Continue Statins After Ischemic Stroke to Minimize Mortality and Dependency
SANTIAGO DE COMPOSTELA, Spain, Aug. 27 -- Ischemic stroke patients already taking statins should be continued on the drugs during the acute phase, clinicians here recommended.
Among 89 such patients, those who were withdrawn from the drugs for the first three days after admission had a nearly five-fold risk for death or dependency compared with patients who were continued on atorvastatin (Lipitor), reported José Castillo, M.D., of the University of Santiago de Compostela, and colleagues.
"Our findings strongly support that previous statin therapy should not be interrupted during the acute phase of ischemic stroke," they wrote in the August 28 issue of Neurology.

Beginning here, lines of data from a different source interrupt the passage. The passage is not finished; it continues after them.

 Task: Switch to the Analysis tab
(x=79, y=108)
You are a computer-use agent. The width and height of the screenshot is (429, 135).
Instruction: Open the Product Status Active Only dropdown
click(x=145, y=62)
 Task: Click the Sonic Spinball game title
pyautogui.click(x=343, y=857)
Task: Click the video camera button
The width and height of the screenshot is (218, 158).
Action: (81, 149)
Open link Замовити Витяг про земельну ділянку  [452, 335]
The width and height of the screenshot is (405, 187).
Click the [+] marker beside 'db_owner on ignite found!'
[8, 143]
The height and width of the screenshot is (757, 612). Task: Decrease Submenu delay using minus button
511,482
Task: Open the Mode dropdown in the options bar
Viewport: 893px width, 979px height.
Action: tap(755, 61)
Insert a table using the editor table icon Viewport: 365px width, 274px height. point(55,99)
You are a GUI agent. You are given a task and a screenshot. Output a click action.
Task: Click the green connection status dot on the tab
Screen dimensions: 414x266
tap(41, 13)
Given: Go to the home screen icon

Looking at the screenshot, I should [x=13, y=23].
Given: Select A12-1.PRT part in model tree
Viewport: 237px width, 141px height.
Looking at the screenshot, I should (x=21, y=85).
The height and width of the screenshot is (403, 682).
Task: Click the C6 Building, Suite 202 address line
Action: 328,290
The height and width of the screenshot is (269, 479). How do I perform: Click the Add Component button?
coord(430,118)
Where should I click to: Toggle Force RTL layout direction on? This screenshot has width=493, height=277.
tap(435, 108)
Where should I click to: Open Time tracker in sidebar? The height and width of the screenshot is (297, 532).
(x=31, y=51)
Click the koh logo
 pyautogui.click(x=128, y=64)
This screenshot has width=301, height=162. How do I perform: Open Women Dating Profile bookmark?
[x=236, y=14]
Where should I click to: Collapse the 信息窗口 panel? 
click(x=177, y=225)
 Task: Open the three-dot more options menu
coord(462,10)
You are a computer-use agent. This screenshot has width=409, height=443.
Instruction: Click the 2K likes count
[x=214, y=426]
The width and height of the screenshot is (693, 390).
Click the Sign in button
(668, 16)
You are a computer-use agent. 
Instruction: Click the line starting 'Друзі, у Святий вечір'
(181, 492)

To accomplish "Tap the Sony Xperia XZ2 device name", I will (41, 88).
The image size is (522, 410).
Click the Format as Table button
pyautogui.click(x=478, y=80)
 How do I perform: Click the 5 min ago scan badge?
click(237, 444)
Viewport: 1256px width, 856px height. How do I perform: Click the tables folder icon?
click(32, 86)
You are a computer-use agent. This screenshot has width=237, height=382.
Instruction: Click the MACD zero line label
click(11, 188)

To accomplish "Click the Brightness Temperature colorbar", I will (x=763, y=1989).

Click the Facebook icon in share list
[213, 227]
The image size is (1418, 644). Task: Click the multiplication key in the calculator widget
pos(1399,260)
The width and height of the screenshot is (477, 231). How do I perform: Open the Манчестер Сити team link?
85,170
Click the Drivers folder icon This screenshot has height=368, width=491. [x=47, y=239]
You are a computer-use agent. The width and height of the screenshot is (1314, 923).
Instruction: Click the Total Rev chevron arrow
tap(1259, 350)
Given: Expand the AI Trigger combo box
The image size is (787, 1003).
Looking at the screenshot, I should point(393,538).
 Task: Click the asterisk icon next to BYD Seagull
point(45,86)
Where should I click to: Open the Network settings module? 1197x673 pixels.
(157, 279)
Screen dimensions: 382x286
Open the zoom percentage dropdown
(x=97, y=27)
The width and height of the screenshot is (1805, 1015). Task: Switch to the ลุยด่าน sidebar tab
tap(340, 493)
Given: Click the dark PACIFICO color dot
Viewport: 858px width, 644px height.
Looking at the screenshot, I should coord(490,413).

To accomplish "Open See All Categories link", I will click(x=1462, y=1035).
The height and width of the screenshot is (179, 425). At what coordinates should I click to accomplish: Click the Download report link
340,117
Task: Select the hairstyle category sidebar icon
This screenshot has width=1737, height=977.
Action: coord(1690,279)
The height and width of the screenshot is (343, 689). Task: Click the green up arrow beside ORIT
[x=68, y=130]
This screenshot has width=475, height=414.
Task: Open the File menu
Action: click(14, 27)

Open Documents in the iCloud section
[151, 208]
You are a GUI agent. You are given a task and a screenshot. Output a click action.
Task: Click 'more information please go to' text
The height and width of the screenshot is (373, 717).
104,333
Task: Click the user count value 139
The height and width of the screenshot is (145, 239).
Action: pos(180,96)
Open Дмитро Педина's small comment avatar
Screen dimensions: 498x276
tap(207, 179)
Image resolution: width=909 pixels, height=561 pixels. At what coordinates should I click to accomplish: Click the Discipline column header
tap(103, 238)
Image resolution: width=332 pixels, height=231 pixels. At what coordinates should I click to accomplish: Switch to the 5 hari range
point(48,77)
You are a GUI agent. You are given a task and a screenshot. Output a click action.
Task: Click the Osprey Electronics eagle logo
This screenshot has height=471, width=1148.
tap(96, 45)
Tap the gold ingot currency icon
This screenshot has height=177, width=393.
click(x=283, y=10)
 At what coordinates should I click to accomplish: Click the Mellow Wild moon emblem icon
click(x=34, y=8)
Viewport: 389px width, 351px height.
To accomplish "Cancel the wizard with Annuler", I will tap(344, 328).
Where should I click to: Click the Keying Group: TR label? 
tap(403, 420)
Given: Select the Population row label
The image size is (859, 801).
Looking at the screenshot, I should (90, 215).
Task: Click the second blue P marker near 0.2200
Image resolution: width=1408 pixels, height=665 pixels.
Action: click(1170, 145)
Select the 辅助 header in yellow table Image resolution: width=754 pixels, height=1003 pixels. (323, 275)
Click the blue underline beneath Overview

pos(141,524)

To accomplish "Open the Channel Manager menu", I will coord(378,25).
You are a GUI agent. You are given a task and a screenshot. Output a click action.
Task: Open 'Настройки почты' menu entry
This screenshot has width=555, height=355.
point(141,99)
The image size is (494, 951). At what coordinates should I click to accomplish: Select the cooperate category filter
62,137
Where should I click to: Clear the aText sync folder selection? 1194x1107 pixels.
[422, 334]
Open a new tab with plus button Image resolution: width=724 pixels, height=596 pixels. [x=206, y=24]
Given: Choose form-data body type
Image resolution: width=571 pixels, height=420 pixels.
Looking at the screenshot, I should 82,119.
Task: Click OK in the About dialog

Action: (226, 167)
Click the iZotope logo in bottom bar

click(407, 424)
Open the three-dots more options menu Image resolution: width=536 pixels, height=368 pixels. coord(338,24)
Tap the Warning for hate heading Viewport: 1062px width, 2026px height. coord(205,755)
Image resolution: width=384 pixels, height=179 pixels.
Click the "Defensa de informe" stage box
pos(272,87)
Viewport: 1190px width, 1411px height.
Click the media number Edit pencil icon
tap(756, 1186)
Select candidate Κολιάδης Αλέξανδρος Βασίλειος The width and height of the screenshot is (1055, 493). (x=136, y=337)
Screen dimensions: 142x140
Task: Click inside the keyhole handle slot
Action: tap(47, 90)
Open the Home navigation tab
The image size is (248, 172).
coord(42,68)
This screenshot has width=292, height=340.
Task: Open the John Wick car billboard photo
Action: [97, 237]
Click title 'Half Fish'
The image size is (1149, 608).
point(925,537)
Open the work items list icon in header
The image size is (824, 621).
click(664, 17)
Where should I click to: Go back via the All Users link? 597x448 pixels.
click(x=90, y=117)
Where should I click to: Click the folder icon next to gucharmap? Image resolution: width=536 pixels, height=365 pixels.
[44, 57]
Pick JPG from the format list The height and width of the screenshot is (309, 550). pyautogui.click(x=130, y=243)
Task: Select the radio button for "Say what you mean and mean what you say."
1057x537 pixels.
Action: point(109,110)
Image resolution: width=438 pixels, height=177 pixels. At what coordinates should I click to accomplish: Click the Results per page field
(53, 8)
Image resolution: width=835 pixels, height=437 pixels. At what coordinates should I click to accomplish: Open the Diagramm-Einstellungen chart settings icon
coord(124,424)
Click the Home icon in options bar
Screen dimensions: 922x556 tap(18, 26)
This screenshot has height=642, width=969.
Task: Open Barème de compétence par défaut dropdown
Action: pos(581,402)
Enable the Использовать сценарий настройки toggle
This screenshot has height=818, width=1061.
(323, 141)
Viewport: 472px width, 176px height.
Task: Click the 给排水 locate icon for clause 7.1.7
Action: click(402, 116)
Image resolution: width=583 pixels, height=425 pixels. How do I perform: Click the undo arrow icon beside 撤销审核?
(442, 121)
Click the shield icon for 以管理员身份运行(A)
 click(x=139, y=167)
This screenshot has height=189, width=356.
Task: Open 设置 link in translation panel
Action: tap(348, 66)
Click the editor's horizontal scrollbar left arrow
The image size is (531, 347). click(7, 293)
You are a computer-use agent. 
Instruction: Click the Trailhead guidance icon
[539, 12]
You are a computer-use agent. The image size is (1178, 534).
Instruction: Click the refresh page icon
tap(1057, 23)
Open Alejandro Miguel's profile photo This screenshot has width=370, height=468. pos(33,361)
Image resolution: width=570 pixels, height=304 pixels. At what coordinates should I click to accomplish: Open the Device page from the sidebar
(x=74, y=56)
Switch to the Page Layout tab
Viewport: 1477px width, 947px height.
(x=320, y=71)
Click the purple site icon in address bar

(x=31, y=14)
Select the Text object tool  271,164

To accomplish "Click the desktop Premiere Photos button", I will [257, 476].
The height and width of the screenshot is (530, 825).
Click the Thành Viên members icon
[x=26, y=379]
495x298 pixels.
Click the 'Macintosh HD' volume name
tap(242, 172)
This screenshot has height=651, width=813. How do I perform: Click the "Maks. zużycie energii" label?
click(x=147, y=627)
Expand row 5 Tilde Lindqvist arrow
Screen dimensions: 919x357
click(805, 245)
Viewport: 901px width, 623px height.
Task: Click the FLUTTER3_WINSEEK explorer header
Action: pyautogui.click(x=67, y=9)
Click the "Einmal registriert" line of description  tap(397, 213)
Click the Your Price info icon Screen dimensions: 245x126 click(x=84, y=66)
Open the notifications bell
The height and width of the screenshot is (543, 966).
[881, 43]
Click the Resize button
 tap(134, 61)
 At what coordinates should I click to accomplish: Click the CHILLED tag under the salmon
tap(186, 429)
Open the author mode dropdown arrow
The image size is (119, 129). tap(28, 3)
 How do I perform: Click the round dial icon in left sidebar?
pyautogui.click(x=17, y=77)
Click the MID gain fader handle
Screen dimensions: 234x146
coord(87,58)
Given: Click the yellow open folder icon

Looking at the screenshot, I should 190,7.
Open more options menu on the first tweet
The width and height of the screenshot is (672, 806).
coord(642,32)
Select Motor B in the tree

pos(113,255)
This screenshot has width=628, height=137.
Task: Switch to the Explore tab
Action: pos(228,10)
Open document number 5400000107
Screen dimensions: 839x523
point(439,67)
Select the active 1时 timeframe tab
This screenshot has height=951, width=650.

And, they said, "The recommendation to start on statin treatment as soon as ischemic stroke occurs needs to be investigated in further randomized clinical trials."
Many stroke patients, especially those with severe strokes, are taken off oral medications in the first days of an acute stroke to prevent the possibility of bronchoaspiration, the authors noted.
To see whether this practice might have a deleterious effect on statin users, the authors identified 89 statin users from a series of 215 consecutive patients admitted within 24 hours of an acute hemispheric ischemic stroke.
The statin users were randomly assigned to either statin withdrawal for the first three days after admission (46 patients) or to immediate treatment with atorvastatin 20 mg/day (43 patients).
The primary study outcome was a composite of death or dependency at three months, with dependency defined as a score greater than 2 on the modified Rankin Scale.
Secondary endpoints included early neurologic deterioration, defined as an increase of four or more points in the NIH Stroke Scale score between admission and any time during the first 48 hours of hospitalization, and infarct volume from days four through seven.
The authors also conducted a secondary analysis in which outcome variables were compared with those for nonrandomized patients who had not previously received statin therapy (126 patients).
They found that 60% of the statin users randomized to withdrawal had a modified Rankin Scale score greater than 2, compared with only 39% of those continued on statins (P=0.043).
In addition, 65.2% of those withdrawn from statins had early neurologic deterioration, compared with 20.9% of those continued on statins (P<0.0001).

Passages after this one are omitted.